It is understood Whyte was seeking another four months in which to compile his defence against the various complaints laid out by the SFA’s compliance officer, including two personal charges of bringing the game into disrepute and failing to act in the best interests of football.
According to BBC Scotland 'Whyte has been given until 17 April to prepare for a Scottish FA hearing into whether he and Rangers breached SFA rules.'
A three-man panel was due to rule after the club and Whyte were found guilty of bringing the game into disrepute and not acting in a fit and proper manner. But the Ibrox club’s owner failed to attend yesterday’s principal hearing at Hampden, which was scheduled to consider a total of nine charges relating to his stewardship of Rangers, and instead he submitted a letter through his lawyers asking for more time to prepare his response.
Rangers administrators' said they were "disappointed" by the adjournment.
Paul Clark, of administrators Duff and Phelps, said: "The club's legal representatives were ready to make the club's case which in essence is that there are extenuating and unprecedented circumstances in this case and we hope to demonstrate the distinction between the actions of the club and the actions of individuals.
"We look forward to making our case at the earliest opportunity."
The adjournment request was made by the former Rangers chairman's lawyers.
An SFA spokesman said: "Representatives for Mr Craig Whyte submitted a request by letter for further time to prepare their response to alleged breaches of the Scottish FA disciplinary rules.
"The panel adjourned the hearing, with three days set aside for both Mr Whyte and Rangers FC to attend on 17, 18 and 20 April.
"A procedural hearing has also been assigned for 6 April for Mr Whyte to lodge a substantive response and for representations to be made as to state of preparation."
The SFA charged Rangers and Whyte with seven breaches of its rules. The club is charged with five offences and the former chairman with two more between 6 May 2011 and 6 March 2012.
Lord Nimmo Smith's inquiry had found that Whyte was "not a fit and proper person" to own a football club.
SFA chief executive Stewart Regan warned when announcing these findings that the club could be charged with bringing the game into disrepute.
And he said Rangers also faced disciplinary action unless they paid money owed to Dundee United for a Scottish Cup tie at Ibrox.
The notices of complaints issued to Rangers and Whyte allege breaches of rules concerning compliance with the SFA articles, insolvency, bringing the game into disrepute and "acting in the best interests of association football".

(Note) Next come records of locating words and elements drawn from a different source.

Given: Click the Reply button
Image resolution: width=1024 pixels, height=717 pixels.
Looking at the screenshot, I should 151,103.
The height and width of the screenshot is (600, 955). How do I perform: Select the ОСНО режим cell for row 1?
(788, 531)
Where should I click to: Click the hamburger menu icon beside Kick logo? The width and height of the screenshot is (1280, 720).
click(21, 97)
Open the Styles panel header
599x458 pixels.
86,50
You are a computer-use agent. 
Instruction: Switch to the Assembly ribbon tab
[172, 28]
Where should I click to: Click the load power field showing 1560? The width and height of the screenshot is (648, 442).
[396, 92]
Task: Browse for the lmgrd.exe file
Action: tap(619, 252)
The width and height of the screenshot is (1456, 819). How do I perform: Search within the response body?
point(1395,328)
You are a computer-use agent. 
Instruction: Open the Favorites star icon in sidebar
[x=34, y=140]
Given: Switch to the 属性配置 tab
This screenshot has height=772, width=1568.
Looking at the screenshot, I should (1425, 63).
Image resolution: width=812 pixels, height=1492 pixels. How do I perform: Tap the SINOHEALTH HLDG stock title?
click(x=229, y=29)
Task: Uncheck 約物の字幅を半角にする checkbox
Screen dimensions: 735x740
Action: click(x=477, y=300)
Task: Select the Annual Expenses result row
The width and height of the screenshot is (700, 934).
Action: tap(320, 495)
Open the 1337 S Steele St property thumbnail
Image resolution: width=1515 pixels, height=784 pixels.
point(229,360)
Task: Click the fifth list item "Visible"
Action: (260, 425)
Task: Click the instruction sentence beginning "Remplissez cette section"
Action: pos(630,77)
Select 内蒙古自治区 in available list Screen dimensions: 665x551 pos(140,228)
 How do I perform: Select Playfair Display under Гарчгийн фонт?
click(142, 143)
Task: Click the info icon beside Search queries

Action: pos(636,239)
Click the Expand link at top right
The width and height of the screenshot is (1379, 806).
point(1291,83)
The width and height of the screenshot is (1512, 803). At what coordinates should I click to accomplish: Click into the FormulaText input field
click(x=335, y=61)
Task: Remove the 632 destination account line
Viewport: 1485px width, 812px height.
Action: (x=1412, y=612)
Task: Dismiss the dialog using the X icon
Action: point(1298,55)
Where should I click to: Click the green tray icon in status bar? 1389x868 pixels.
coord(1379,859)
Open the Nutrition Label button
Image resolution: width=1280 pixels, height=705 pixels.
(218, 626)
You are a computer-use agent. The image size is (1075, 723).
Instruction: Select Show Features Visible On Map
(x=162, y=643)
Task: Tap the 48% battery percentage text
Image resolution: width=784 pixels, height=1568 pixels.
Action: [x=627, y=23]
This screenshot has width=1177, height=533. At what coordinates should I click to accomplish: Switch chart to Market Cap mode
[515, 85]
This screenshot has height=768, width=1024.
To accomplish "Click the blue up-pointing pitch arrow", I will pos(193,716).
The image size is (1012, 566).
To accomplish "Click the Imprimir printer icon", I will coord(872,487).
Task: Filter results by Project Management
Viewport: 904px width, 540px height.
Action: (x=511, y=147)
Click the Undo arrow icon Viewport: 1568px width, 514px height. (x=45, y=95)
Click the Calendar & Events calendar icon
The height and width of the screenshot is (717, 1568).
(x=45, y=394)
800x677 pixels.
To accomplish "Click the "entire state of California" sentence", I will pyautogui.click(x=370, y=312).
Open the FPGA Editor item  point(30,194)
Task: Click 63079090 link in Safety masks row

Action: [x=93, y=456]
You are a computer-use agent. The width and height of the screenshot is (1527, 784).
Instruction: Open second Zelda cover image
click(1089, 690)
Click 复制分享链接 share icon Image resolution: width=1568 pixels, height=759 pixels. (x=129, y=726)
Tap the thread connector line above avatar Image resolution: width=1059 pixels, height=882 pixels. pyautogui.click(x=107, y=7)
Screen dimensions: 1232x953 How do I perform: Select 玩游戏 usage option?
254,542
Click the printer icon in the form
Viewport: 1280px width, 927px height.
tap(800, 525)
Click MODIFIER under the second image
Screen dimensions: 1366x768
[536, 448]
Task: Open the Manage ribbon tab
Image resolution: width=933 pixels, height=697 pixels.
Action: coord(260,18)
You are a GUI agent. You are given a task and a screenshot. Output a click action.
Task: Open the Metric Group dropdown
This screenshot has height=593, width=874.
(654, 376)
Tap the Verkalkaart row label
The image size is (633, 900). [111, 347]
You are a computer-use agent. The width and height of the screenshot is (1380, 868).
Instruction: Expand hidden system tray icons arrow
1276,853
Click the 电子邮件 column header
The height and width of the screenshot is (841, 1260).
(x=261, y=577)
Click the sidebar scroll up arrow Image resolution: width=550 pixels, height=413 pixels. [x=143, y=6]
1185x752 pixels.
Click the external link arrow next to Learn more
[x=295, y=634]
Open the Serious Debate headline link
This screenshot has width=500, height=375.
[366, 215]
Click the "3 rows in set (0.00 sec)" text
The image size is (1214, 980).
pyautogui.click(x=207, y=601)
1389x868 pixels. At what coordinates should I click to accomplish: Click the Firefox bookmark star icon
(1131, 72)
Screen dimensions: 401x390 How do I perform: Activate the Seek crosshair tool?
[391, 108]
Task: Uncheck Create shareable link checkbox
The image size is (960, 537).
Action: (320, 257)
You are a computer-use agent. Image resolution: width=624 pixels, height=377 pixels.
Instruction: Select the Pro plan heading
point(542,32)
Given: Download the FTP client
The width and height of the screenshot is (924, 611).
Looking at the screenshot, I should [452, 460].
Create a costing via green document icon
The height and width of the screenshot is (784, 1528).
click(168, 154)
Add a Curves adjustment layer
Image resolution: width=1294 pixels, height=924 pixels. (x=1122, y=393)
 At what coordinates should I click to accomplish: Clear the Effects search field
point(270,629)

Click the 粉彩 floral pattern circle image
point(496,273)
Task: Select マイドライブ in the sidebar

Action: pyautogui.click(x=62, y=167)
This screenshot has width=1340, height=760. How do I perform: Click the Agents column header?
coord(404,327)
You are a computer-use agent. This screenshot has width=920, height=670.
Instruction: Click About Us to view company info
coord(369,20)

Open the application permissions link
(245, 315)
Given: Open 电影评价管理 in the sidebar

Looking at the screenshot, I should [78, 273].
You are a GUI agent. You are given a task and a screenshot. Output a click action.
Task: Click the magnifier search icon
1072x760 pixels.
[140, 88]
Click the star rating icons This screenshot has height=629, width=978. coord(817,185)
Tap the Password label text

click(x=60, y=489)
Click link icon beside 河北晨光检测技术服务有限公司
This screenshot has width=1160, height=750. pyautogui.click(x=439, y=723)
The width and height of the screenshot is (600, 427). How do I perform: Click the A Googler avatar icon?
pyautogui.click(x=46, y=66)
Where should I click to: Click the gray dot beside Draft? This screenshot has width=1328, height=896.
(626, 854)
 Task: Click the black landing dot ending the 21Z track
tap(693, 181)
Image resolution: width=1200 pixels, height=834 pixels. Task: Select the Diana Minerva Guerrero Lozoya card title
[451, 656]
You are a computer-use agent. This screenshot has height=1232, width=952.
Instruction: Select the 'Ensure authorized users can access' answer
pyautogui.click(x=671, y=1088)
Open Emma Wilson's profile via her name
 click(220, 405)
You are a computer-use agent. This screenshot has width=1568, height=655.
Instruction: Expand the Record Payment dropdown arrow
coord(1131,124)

Rangers entered administration on 14 February and Duff and Phelps are currently assessing bids to buy the club.
If Whyte does not comply with the request, he will be considered to have committed another breach of SFA rules. In this instance, it would be Rule 105 which states “Any party who is subject to a direction from a Tribunal must follow that direction as so directed by the Tribunal. Any party who fails to do so, may be found to be in breach of this rule.” The maximum punishment for breaching Rule 105 is a £50,000 fine and suspension from football until compliance with the rule.